Stored data entries:
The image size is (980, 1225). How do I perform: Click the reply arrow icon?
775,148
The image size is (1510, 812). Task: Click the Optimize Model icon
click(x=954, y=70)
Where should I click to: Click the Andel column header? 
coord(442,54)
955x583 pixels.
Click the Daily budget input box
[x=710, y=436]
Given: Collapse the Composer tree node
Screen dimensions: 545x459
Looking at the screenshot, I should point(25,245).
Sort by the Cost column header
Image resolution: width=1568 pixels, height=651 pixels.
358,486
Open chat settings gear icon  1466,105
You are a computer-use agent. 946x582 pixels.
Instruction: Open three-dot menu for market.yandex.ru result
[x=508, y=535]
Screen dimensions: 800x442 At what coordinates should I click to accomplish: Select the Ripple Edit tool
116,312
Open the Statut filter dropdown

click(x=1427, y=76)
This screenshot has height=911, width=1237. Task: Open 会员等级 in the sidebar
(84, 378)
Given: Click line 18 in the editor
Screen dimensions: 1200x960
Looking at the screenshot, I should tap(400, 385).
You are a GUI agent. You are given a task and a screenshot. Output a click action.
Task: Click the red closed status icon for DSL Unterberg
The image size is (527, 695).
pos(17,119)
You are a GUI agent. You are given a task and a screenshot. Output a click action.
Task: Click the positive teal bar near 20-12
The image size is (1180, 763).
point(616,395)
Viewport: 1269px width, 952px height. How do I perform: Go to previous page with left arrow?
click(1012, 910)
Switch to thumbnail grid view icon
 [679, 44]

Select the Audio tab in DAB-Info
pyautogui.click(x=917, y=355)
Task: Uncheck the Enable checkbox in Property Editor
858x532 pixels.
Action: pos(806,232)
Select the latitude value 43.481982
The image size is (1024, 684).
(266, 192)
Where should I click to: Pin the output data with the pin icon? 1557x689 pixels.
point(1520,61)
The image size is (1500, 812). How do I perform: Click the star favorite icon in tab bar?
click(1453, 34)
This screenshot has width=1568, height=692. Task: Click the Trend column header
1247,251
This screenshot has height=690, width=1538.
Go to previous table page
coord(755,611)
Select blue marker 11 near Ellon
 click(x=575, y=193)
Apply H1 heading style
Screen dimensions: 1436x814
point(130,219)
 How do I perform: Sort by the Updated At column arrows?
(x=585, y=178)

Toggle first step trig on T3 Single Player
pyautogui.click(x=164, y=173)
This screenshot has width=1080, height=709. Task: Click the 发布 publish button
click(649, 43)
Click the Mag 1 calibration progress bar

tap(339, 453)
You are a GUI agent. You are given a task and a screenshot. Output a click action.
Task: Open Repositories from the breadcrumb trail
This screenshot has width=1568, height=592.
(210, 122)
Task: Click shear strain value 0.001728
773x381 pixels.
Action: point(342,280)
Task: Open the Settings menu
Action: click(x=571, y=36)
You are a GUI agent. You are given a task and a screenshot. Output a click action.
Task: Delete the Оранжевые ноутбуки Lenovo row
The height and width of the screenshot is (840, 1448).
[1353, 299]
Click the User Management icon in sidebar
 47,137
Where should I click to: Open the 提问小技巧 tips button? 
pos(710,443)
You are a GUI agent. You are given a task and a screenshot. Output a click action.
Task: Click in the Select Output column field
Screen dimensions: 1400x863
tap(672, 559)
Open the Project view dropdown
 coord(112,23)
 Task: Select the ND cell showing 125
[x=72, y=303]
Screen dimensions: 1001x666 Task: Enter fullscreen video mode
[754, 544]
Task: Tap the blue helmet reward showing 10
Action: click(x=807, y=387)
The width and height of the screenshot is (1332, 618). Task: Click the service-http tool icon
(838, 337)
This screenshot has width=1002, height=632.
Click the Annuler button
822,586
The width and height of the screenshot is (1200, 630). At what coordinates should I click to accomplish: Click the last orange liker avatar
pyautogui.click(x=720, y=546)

**ABOUT THIS TASK**:
Each of the lines above must appear again, unchanged.

**RESULT OF THE EXERCISE**:
The image size is (980, 1225). How do I perform: Click the reply arrow icon?
775,148
The image size is (1510, 812). Task: Click the Optimize Model icon
click(x=954, y=70)
Where should I click to: Click the Andel column header? 
coord(442,54)
955x583 pixels.
Click the Daily budget input box
[x=710, y=436]
Given: Collapse the Composer tree node
Screen dimensions: 545x459
Looking at the screenshot, I should point(25,245).
Sort by the Cost column header
Image resolution: width=1568 pixels, height=651 pixels.
358,486
Open chat settings gear icon  1466,105
You are a computer-use agent. 946x582 pixels.
Instruction: Open three-dot menu for market.yandex.ru result
[x=508, y=535]
Screen dimensions: 800x442 At what coordinates should I click to accomplish: Select the Ripple Edit tool
116,312
Open the Statut filter dropdown

click(x=1427, y=76)
This screenshot has height=911, width=1237. Task: Open 会员等级 in the sidebar
(84, 378)
Given: Click line 18 in the editor
Screen dimensions: 1200x960
Looking at the screenshot, I should tap(400, 385).
You are a GUI agent. You are given a task and a screenshot. Output a click action.
Task: Click the red closed status icon for DSL Unterberg
The image size is (527, 695).
pos(17,119)
You are a GUI agent. You are given a task and a screenshot. Output a click action.
Task: Click the positive teal bar near 20-12
The image size is (1180, 763).
point(616,395)
Viewport: 1269px width, 952px height. How do I perform: Go to previous page with left arrow?
click(1012, 910)
Switch to thumbnail grid view icon
 [679, 44]

Select the Audio tab in DAB-Info
pyautogui.click(x=917, y=355)
Task: Uncheck the Enable checkbox in Property Editor
858x532 pixels.
Action: pos(806,232)
Select the latitude value 43.481982
The image size is (1024, 684).
(266, 192)
Where should I click to: Pin the output data with the pin icon? 1557x689 pixels.
point(1520,61)
The image size is (1500, 812). How do I perform: Click the star favorite icon in tab bar?
click(1453, 34)
This screenshot has width=1568, height=692. Task: Click the Trend column header
1247,251
This screenshot has height=690, width=1538.
Go to previous table page
coord(755,611)
Select blue marker 11 near Ellon
 click(x=575, y=193)
Apply H1 heading style
Screen dimensions: 1436x814
point(130,219)
 How do I perform: Sort by the Updated At column arrows?
(x=585, y=178)

Toggle first step trig on T3 Single Player
pyautogui.click(x=164, y=173)
This screenshot has width=1080, height=709. Task: Click the 发布 publish button
click(649, 43)
Click the Mag 1 calibration progress bar

tap(339, 453)
You are a GUI agent. You are given a task and a screenshot. Output a click action.
Task: Open Repositories from the breadcrumb trail
This screenshot has width=1568, height=592.
(210, 122)
Task: Click shear strain value 0.001728
773x381 pixels.
Action: point(342,280)
Task: Open the Settings menu
Action: click(x=571, y=36)
You are a GUI agent. You are given a task and a screenshot. Output a click action.
Task: Delete the Оранжевые ноутбуки Lenovo row
The height and width of the screenshot is (840, 1448).
[1353, 299]
Click the User Management icon in sidebar
 47,137
Where should I click to: Open the 提问小技巧 tips button? 
pos(710,443)
You are a GUI agent. You are given a task and a screenshot. Output a click action.
Task: Click in the Select Output column field
Screen dimensions: 1400x863
tap(672, 559)
Open the Project view dropdown
 coord(112,23)
 Task: Select the ND cell showing 125
[x=72, y=303]
Screen dimensions: 1001x666 Task: Enter fullscreen video mode
[754, 544]
Task: Tap the blue helmet reward showing 10
Action: click(x=807, y=387)
The width and height of the screenshot is (1332, 618). Task: Click the service-http tool icon
(838, 337)
This screenshot has width=1002, height=632.
Click the Annuler button
822,586
The width and height of the screenshot is (1200, 630). At what coordinates should I click to accomplish: Click the last orange liker avatar
pyautogui.click(x=720, y=546)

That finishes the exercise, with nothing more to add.